→ Stored items from a collection
☆ ☆ ☆ ☆
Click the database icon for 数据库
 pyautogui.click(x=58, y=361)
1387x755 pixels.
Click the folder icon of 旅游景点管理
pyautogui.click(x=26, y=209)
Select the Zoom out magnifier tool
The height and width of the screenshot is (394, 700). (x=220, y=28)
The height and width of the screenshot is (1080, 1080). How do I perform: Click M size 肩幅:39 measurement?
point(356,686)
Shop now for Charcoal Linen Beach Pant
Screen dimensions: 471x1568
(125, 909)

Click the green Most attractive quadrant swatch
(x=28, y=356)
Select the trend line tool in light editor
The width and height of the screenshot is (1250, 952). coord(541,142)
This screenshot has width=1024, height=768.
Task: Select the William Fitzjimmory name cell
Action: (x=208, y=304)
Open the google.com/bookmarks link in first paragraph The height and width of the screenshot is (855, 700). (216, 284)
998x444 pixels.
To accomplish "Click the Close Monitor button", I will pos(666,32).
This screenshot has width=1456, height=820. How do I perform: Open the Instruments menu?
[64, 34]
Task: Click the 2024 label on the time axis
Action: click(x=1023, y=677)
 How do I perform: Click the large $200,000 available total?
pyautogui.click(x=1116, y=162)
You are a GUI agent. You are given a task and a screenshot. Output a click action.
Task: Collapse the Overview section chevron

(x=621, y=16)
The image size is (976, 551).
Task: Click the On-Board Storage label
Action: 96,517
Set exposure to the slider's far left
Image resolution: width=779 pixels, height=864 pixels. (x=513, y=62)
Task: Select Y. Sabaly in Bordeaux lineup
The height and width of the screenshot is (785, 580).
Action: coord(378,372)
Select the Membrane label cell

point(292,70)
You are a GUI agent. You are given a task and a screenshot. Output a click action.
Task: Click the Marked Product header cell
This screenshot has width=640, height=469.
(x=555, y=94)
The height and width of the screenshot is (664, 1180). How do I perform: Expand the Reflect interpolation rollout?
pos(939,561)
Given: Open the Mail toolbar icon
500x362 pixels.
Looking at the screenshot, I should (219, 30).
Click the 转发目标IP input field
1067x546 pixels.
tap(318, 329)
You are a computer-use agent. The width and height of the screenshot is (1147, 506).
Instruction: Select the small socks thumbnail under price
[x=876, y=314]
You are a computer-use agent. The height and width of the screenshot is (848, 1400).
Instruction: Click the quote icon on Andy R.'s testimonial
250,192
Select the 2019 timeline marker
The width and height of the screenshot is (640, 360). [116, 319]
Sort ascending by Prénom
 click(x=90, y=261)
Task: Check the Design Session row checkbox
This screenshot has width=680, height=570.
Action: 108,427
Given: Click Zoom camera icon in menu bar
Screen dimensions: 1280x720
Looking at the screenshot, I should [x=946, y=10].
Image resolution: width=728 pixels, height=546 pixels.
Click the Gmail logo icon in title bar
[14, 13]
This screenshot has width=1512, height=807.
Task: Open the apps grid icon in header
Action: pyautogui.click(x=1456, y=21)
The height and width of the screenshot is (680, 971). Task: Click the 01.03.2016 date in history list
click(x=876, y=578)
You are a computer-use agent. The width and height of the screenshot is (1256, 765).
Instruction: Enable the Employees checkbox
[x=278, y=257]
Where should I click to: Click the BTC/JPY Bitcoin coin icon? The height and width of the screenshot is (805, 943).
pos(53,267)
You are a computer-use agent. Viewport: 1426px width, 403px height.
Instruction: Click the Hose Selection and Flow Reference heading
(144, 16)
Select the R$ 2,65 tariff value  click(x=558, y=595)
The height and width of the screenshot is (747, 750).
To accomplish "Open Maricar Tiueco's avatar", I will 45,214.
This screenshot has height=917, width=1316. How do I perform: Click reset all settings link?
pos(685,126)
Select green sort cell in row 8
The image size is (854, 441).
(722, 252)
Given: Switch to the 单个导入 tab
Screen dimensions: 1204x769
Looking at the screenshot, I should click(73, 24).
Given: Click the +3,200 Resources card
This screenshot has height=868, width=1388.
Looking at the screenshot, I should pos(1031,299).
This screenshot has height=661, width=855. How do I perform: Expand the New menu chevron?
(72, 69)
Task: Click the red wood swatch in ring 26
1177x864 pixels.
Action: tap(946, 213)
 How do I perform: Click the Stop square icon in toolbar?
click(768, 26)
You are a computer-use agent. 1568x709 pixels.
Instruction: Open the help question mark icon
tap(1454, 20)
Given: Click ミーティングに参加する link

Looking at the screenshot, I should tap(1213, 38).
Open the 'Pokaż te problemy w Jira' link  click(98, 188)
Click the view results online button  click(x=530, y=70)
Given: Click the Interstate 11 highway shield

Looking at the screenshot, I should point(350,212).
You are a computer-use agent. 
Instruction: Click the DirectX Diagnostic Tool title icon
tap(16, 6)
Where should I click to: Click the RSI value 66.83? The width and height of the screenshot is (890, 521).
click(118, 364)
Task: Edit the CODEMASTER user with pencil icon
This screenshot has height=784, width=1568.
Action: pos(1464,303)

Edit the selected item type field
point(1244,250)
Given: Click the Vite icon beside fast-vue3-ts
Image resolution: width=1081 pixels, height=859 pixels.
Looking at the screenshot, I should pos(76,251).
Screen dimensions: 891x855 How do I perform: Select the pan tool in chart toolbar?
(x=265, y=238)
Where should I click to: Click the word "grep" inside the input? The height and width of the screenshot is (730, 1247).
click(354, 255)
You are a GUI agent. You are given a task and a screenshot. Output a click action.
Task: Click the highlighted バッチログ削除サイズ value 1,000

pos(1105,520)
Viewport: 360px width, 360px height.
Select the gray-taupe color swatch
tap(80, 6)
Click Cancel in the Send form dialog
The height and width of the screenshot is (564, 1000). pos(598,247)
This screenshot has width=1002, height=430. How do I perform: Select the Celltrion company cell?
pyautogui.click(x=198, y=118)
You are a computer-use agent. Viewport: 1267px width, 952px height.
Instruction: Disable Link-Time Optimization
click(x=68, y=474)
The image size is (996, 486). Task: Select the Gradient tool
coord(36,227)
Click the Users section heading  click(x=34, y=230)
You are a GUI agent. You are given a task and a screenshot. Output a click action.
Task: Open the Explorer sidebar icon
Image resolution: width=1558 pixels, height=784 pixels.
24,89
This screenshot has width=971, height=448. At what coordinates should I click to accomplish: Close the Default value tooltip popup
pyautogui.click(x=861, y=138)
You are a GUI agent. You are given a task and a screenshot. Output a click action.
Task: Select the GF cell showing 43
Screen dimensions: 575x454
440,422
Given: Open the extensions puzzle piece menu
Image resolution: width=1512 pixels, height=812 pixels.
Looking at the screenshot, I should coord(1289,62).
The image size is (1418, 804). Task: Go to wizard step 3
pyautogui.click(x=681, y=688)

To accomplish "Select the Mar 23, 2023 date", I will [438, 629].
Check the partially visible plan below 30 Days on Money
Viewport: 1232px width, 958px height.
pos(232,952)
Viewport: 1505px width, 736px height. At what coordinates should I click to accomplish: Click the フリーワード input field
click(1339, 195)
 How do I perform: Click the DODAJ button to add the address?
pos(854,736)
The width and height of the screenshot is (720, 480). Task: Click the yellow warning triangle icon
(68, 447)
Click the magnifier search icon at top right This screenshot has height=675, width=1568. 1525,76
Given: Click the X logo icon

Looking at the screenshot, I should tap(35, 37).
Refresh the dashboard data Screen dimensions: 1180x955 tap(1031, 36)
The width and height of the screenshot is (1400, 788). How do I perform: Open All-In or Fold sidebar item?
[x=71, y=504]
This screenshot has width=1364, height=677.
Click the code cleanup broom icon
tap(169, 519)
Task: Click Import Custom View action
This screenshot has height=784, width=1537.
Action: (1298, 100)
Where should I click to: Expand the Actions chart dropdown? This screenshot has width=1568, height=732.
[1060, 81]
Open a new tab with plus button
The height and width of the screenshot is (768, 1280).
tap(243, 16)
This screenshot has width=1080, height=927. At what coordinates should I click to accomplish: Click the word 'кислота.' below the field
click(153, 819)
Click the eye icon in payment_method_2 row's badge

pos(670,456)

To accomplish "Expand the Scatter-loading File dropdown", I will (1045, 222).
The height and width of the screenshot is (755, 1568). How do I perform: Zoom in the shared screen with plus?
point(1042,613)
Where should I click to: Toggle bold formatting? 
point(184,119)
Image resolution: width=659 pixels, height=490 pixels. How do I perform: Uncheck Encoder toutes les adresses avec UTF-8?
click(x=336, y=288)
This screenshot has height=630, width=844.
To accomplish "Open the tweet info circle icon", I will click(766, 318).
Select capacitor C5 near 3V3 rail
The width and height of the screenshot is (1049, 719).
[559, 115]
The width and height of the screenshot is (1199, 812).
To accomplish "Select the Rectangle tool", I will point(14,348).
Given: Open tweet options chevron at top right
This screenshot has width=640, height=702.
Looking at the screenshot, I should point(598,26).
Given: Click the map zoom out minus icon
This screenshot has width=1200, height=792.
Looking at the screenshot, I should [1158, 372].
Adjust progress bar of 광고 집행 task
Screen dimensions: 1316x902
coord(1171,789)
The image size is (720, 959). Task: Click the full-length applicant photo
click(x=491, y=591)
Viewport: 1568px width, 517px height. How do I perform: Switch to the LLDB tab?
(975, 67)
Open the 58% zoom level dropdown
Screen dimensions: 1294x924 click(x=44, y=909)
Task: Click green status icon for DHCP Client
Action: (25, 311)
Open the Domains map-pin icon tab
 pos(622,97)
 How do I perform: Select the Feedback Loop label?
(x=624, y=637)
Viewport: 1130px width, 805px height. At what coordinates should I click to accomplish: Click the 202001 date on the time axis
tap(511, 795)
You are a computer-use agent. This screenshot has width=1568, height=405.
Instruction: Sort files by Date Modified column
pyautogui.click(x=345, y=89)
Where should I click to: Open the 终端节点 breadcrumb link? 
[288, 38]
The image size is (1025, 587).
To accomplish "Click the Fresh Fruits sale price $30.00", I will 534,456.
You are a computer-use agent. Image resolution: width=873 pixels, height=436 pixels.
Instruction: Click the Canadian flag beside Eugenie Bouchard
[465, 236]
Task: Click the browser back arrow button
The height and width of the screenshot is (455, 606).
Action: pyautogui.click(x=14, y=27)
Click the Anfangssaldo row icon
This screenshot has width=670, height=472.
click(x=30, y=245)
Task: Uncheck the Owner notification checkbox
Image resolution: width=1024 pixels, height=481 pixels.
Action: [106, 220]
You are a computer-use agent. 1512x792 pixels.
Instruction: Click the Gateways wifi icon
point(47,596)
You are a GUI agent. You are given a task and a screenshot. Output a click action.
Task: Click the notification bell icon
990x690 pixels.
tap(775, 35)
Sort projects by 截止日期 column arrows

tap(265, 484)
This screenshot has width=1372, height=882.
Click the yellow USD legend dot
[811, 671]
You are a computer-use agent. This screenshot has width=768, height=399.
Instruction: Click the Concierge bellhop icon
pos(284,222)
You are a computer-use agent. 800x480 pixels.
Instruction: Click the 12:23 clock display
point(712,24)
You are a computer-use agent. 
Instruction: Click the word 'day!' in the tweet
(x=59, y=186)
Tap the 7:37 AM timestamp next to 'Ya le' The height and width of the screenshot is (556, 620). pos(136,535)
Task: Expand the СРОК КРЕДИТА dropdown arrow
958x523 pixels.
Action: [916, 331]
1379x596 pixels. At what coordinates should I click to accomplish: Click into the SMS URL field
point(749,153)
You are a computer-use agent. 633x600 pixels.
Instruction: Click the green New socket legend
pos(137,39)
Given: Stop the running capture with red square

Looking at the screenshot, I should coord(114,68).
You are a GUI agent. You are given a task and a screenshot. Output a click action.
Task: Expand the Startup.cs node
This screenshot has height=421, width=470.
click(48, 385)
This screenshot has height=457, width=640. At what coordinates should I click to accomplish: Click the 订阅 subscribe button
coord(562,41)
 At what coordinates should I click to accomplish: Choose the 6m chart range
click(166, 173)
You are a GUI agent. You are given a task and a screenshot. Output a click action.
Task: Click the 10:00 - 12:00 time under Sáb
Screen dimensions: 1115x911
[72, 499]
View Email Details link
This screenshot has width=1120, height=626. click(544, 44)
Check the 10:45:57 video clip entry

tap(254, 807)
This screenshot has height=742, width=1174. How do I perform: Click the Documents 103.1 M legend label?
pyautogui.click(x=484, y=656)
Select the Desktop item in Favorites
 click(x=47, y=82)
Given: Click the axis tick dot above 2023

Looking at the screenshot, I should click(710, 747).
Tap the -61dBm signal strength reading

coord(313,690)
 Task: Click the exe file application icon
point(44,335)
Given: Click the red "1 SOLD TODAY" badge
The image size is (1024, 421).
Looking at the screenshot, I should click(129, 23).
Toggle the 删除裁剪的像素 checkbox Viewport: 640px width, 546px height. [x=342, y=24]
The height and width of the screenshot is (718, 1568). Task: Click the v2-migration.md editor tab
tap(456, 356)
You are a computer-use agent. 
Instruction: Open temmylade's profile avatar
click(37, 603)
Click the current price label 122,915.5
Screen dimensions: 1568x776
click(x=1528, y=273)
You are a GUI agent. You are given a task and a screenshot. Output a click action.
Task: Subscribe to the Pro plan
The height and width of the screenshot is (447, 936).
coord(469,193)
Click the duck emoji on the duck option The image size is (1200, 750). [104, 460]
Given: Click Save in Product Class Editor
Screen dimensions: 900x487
☆ ☆ ☆ ☆
→ WORK REQUIRED
Give the exact lines, and only those, from the line containing "The height and width of the screenshot is (664, 1180)." through the line containing "Given: Click Zoom camera icon in menu bar" in the entries above.

→ ANSWER BOX
The height and width of the screenshot is (664, 1180). How do I perform: Expand the Reflect interpolation rollout?
pos(939,561)
Given: Open the Mail toolbar icon
500x362 pixels.
Looking at the screenshot, I should (219, 30).
Click the 转发目标IP input field
1067x546 pixels.
tap(318, 329)
You are a computer-use agent. The width and height of the screenshot is (1147, 506).
Instruction: Select the small socks thumbnail under price
[x=876, y=314]
You are a computer-use agent. The height and width of the screenshot is (848, 1400).
Instruction: Click the quote icon on Andy R.'s testimonial
250,192
Select the 2019 timeline marker
The width and height of the screenshot is (640, 360). [116, 319]
Sort ascending by Prénom
 click(x=90, y=261)
Task: Check the Design Session row checkbox
This screenshot has width=680, height=570.
Action: 108,427
Given: Click Zoom camera icon in menu bar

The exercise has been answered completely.